Saved entries:

____

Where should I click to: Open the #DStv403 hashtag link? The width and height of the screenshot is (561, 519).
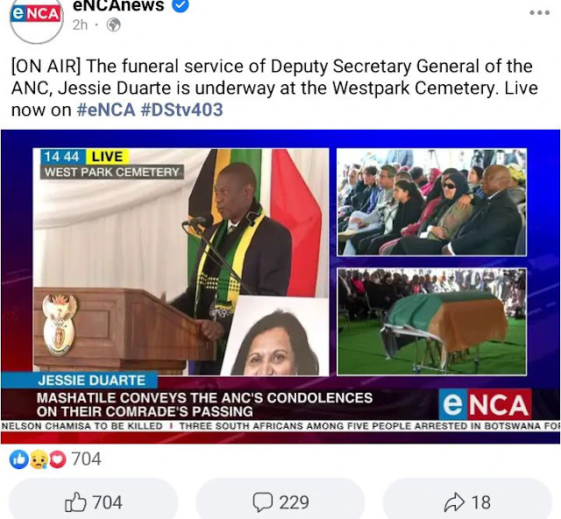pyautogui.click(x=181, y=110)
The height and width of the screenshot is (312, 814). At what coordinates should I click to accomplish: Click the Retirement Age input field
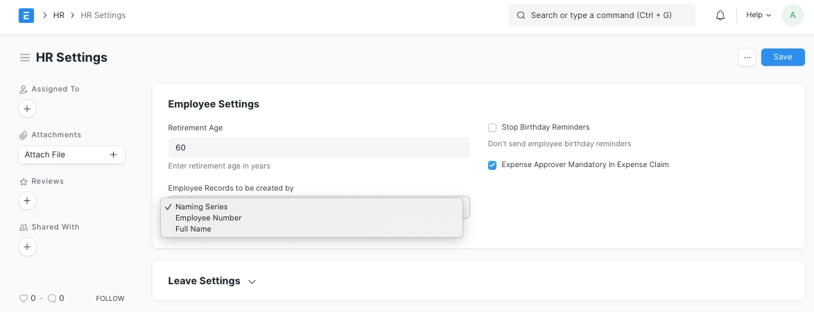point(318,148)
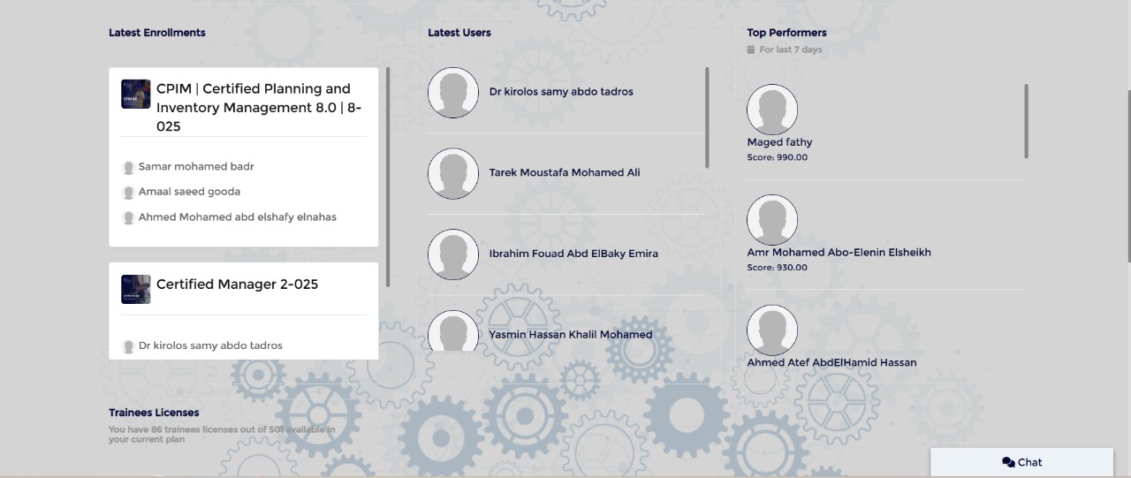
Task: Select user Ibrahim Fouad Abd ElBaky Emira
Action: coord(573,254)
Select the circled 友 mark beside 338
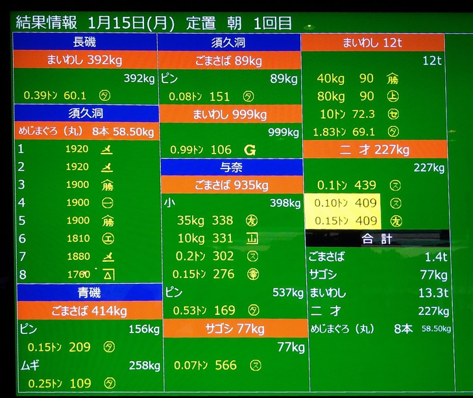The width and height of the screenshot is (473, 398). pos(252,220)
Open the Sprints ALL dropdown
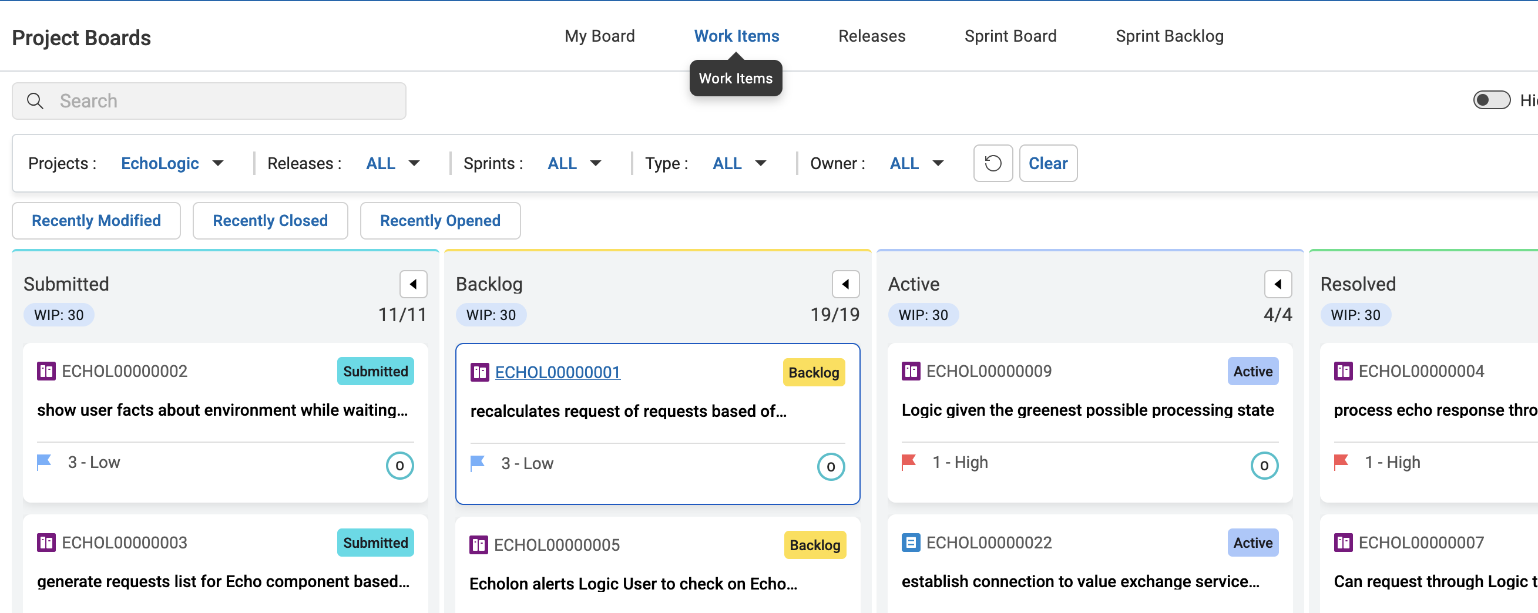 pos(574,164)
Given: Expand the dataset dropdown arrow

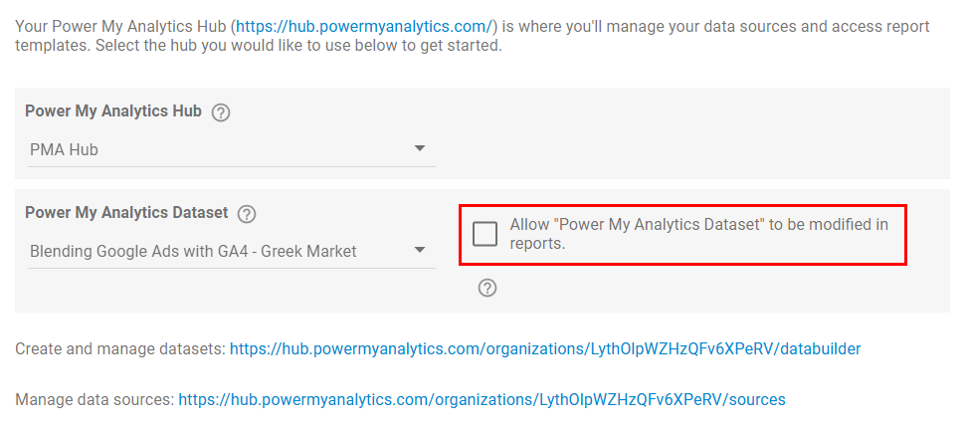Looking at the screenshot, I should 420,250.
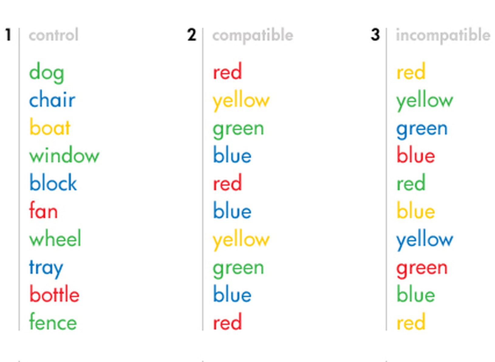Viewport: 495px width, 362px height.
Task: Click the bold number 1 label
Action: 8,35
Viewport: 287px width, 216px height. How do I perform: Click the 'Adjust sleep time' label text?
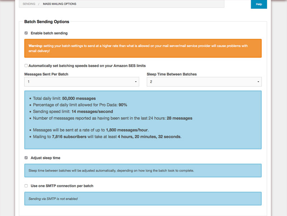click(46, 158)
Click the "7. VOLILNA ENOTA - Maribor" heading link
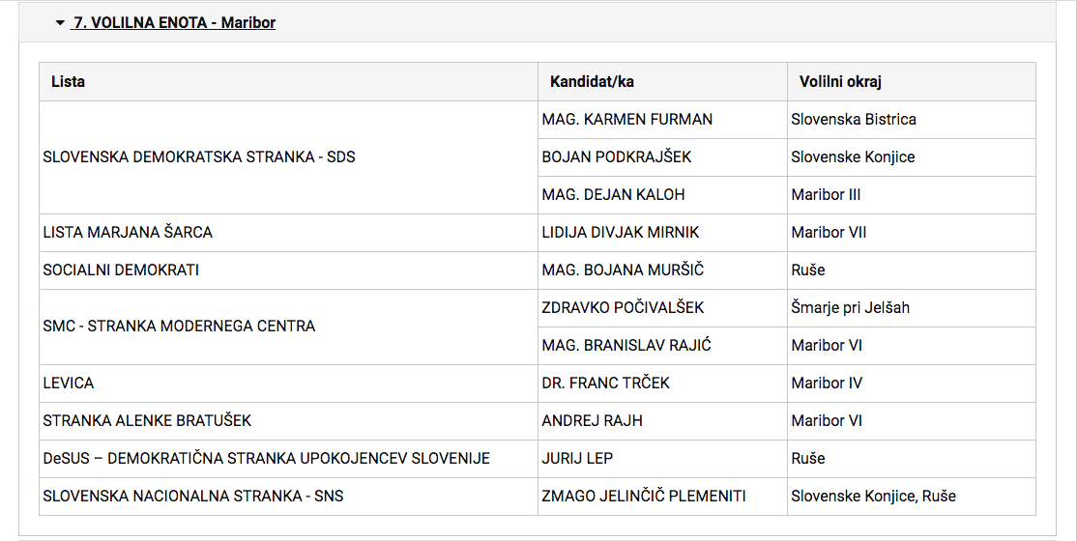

____

Try it. Excluding the pictures, write out exactly the lines from the line that contains "Given: Expand the dataset dropdown arrow" through the end of the records.

Solution below.
Given: Expand the dataset dropdown arrow

Looking at the screenshot, I should 420,250.
Viewport: 495px width, 362px height.
Task: Click the bold number 1 label
Action: 8,35
Viewport: 287px width, 216px height. How do I perform: Click the 'Adjust sleep time' label text?
click(46, 158)
Click the "7. VOLILNA ENOTA - Maribor" heading link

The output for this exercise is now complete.